# Data extracts
○ ○ ○ ○

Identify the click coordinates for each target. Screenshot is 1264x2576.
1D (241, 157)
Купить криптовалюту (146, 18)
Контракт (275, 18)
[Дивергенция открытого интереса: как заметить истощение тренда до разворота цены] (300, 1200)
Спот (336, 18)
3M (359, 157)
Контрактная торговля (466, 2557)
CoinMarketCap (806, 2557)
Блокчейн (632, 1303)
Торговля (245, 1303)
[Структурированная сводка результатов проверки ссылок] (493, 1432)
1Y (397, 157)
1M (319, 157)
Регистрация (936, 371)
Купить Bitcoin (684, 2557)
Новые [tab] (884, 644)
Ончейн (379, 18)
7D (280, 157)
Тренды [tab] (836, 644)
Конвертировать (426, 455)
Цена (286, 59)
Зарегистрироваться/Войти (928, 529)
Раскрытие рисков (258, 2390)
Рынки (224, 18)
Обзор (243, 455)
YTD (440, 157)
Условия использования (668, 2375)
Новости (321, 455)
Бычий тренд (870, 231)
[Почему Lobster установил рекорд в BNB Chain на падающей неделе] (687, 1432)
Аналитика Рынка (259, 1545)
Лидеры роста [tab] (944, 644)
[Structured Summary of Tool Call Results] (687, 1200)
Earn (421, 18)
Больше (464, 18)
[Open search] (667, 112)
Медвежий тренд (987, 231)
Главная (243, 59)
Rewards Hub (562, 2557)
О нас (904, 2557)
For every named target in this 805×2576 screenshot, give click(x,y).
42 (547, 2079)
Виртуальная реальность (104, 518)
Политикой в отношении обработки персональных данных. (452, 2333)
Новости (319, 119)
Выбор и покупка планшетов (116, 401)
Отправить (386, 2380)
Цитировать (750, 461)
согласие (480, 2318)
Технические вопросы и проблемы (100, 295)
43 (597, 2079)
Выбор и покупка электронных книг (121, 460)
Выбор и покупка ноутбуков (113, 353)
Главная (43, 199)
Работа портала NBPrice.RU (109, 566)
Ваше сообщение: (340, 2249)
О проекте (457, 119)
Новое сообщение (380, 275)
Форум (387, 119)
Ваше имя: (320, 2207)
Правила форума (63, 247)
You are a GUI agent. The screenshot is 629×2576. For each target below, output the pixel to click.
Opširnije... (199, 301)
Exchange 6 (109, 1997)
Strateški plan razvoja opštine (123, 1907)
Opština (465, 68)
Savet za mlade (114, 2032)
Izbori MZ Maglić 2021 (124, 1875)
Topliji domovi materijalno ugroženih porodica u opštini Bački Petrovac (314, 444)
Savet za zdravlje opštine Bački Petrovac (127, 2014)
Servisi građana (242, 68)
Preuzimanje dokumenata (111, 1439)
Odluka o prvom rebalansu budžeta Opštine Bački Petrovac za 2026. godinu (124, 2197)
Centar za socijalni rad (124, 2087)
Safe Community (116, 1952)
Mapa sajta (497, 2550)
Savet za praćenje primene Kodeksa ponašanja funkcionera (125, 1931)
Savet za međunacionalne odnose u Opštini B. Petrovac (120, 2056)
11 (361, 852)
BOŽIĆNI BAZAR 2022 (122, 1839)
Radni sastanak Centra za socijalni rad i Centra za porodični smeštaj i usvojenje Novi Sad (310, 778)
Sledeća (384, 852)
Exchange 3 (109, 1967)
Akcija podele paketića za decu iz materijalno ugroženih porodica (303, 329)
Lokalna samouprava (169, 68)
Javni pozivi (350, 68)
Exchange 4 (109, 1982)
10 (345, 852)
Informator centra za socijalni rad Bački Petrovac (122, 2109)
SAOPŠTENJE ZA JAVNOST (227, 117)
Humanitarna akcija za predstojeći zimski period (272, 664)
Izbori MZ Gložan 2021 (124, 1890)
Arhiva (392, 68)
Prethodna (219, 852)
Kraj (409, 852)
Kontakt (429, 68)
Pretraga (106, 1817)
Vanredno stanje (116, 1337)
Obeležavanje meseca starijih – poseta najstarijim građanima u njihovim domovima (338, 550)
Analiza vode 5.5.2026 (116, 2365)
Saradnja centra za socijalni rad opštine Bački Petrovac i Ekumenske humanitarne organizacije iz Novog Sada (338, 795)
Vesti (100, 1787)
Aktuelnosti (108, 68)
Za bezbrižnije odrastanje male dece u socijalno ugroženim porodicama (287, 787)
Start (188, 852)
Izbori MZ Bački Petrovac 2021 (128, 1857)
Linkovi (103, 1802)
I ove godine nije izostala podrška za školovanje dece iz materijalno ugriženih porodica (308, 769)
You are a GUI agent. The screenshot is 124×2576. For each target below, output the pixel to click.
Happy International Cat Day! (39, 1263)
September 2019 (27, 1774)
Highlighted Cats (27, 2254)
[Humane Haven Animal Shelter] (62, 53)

○ ○ ○ ○

# Activity
Repeat word for word from the line holding "Za bezbrižnije odrastanje" down to the last line above, including both.

# Result
Za bezbrižnije odrastanje male dece u socijalno ugroženim porodicama (287, 787)
Start (188, 852)
Izbori MZ Bački Petrovac 2021 (128, 1857)
Linkovi (103, 1802)
I ove godine nije izostala podrška za školovanje dece iz materijalno ugriženih porodica (308, 769)
You are a GUI agent. The screenshot is 124×2576. For each target below, output the pixel to click.
Happy International Cat Day! (39, 1263)
September 2019 (27, 1774)
Highlighted Cats (27, 2254)
[Humane Haven Animal Shelter] (62, 53)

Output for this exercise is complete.